- **Data provided**
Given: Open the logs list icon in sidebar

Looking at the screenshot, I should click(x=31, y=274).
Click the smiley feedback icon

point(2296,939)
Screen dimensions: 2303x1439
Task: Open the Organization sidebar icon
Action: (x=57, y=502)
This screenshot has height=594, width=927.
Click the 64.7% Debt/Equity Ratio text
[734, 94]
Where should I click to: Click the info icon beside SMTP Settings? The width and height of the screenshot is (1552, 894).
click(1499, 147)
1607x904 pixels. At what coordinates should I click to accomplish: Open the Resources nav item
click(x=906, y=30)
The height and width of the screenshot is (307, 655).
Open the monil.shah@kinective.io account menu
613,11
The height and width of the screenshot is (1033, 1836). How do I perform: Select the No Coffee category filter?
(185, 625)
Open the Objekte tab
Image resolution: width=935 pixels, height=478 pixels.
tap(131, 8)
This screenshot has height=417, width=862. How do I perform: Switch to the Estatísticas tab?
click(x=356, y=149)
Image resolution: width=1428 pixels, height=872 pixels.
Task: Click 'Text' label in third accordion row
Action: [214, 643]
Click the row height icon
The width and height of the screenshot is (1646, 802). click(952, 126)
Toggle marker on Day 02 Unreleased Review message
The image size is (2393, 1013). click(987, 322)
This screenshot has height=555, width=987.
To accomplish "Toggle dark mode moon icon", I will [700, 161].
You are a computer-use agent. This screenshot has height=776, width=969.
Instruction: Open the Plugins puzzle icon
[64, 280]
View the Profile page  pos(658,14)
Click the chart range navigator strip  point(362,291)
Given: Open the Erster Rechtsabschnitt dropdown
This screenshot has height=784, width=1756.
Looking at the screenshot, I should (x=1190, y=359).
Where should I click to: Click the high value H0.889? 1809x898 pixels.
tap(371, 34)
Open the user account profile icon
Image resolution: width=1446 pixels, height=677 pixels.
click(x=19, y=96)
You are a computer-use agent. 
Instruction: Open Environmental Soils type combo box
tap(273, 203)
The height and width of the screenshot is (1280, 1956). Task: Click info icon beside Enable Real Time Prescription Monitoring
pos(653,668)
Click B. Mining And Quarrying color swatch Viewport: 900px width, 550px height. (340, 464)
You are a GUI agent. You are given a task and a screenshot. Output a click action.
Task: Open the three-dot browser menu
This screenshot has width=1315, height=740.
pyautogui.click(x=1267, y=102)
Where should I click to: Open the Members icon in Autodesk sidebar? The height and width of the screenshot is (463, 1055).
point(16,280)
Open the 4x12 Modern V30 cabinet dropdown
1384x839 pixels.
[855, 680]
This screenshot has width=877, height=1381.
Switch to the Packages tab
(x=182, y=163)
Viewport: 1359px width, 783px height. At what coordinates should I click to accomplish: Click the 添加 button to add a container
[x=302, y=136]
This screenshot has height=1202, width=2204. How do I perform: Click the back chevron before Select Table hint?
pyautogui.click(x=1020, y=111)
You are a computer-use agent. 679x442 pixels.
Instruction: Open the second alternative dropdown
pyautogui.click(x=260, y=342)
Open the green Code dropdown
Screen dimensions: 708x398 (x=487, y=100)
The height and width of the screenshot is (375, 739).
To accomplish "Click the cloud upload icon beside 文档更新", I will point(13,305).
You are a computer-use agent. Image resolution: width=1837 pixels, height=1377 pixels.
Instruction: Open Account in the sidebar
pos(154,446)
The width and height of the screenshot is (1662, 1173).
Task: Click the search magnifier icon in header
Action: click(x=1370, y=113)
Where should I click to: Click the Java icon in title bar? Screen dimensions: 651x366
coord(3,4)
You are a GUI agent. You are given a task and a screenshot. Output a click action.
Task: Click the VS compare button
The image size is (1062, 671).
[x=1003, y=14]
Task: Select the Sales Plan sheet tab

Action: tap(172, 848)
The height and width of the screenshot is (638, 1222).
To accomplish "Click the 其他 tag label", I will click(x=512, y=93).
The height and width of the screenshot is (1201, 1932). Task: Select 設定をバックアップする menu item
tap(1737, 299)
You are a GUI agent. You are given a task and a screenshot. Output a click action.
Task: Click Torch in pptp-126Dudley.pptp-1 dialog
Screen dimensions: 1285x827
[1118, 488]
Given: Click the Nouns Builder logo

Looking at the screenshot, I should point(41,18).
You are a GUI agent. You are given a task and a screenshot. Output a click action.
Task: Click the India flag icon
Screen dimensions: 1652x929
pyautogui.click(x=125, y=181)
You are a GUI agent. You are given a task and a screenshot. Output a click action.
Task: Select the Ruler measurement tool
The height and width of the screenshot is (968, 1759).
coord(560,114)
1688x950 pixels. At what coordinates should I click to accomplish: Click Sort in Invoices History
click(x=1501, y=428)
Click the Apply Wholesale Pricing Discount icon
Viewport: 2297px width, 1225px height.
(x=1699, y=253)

- **Activity**
Reproduce every entry above. Make each line identical to the original.

- **Response**
Given: Open the logs list icon in sidebar

Looking at the screenshot, I should click(x=31, y=274).
Click the smiley feedback icon

point(2296,939)
Screen dimensions: 2303x1439
Task: Open the Organization sidebar icon
Action: (x=57, y=502)
This screenshot has height=594, width=927.
Click the 64.7% Debt/Equity Ratio text
[734, 94]
Where should I click to: Click the info icon beside SMTP Settings? The width and height of the screenshot is (1552, 894).
click(1499, 147)
1607x904 pixels. At what coordinates should I click to accomplish: Open the Resources nav item
click(x=906, y=30)
The height and width of the screenshot is (307, 655).
Open the monil.shah@kinective.io account menu
613,11
The height and width of the screenshot is (1033, 1836). How do I perform: Select the No Coffee category filter?
(185, 625)
Open the Objekte tab
Image resolution: width=935 pixels, height=478 pixels.
tap(131, 8)
This screenshot has height=417, width=862. How do I perform: Switch to the Estatísticas tab?
click(x=356, y=149)
Image resolution: width=1428 pixels, height=872 pixels.
Task: Click 'Text' label in third accordion row
Action: [214, 643]
Click the row height icon
The width and height of the screenshot is (1646, 802). click(952, 126)
Toggle marker on Day 02 Unreleased Review message
The image size is (2393, 1013). click(987, 322)
This screenshot has height=555, width=987.
To accomplish "Toggle dark mode moon icon", I will [700, 161].
You are a computer-use agent. This screenshot has height=776, width=969.
Instruction: Open the Plugins puzzle icon
[64, 280]
View the Profile page  pos(658,14)
Click the chart range navigator strip  point(362,291)
Given: Open the Erster Rechtsabschnitt dropdown
This screenshot has height=784, width=1756.
Looking at the screenshot, I should (x=1190, y=359).
Where should I click to: Click the high value H0.889? 1809x898 pixels.
tap(371, 34)
Open the user account profile icon
Image resolution: width=1446 pixels, height=677 pixels.
click(x=19, y=96)
You are a computer-use agent. 
Instruction: Open Environmental Soils type combo box
tap(273, 203)
The height and width of the screenshot is (1280, 1956). Task: Click info icon beside Enable Real Time Prescription Monitoring
pos(653,668)
Click B. Mining And Quarrying color swatch Viewport: 900px width, 550px height. (340, 464)
You are a GUI agent. You are given a task and a screenshot. Output a click action.
Task: Open the three-dot browser menu
This screenshot has width=1315, height=740.
pyautogui.click(x=1267, y=102)
Where should I click to: Open the Members icon in Autodesk sidebar? The height and width of the screenshot is (463, 1055).
point(16,280)
Open the 4x12 Modern V30 cabinet dropdown
1384x839 pixels.
[855, 680]
This screenshot has width=877, height=1381.
Switch to the Packages tab
(x=182, y=163)
Viewport: 1359px width, 783px height. At what coordinates should I click to accomplish: Click the 添加 button to add a container
[x=302, y=136]
This screenshot has height=1202, width=2204. How do I perform: Click the back chevron before Select Table hint?
pyautogui.click(x=1020, y=111)
You are a computer-use agent. 679x442 pixels.
Instruction: Open the second alternative dropdown
pyautogui.click(x=260, y=342)
Open the green Code dropdown
Screen dimensions: 708x398 (x=487, y=100)
The height and width of the screenshot is (375, 739).
To accomplish "Click the cloud upload icon beside 文档更新", I will point(13,305).
You are a computer-use agent. Image resolution: width=1837 pixels, height=1377 pixels.
Instruction: Open Account in the sidebar
pos(154,446)
The width and height of the screenshot is (1662, 1173).
Task: Click the search magnifier icon in header
Action: click(x=1370, y=113)
Where should I click to: Click the Java icon in title bar? Screen dimensions: 651x366
coord(3,4)
You are a GUI agent. You are given a task and a screenshot. Output a click action.
Task: Click the VS compare button
The image size is (1062, 671).
[x=1003, y=14]
Task: Select the Sales Plan sheet tab

Action: tap(172, 848)
The height and width of the screenshot is (638, 1222).
To accomplish "Click the 其他 tag label", I will click(x=512, y=93).
The height and width of the screenshot is (1201, 1932). Task: Select 設定をバックアップする menu item
tap(1737, 299)
You are a GUI agent. You are given a task and a screenshot. Output a click action.
Task: Click Torch in pptp-126Dudley.pptp-1 dialog
Screen dimensions: 1285x827
[1118, 488]
Given: Click the Nouns Builder logo

Looking at the screenshot, I should point(41,18).
You are a GUI agent. You are given a task and a screenshot. Output a click action.
Task: Click the India flag icon
Screen dimensions: 1652x929
pyautogui.click(x=125, y=181)
You are a GUI agent. You are given a task and a screenshot. Output a click action.
Task: Select the Ruler measurement tool
The height and width of the screenshot is (968, 1759).
coord(560,114)
1688x950 pixels. At what coordinates should I click to accomplish: Click Sort in Invoices History
click(x=1501, y=428)
Click the Apply Wholesale Pricing Discount icon
Viewport: 2297px width, 1225px height.
(x=1699, y=253)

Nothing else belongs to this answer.